Please report every line from the material that contains the word "computer".

━━━━━ Source data ━━━━━

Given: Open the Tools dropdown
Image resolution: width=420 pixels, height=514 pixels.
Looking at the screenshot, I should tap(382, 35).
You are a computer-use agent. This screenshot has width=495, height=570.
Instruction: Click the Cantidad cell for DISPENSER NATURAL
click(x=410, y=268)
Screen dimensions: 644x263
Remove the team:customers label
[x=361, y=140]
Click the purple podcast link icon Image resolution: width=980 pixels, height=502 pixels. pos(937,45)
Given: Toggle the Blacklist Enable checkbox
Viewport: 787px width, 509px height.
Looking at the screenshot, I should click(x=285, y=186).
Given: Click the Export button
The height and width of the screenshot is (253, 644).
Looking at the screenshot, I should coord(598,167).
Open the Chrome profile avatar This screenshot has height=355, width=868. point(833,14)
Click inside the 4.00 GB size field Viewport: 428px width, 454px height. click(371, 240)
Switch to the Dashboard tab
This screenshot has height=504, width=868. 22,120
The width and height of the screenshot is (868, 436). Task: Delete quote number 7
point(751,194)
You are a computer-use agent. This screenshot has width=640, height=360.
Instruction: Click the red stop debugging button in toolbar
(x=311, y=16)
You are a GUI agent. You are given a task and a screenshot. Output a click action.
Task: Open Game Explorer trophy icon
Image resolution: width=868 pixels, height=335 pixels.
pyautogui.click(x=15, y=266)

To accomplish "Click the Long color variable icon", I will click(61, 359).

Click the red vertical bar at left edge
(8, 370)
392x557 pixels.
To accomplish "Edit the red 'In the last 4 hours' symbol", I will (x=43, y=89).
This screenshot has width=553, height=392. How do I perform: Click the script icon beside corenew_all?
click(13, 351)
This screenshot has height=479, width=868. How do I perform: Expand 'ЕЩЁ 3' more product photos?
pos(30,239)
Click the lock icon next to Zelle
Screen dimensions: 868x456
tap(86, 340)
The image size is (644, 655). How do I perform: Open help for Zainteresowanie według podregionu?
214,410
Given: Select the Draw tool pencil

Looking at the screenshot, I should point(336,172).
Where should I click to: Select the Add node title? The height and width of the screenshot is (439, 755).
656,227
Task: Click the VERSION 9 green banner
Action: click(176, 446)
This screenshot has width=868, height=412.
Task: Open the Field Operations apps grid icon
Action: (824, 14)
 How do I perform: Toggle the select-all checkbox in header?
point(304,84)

━━━━━

Answer to this exercise –
You are a computer-use agent. This screenshot has width=495, height=570.
You are a computer-use agent. This screenshot has width=640, height=360.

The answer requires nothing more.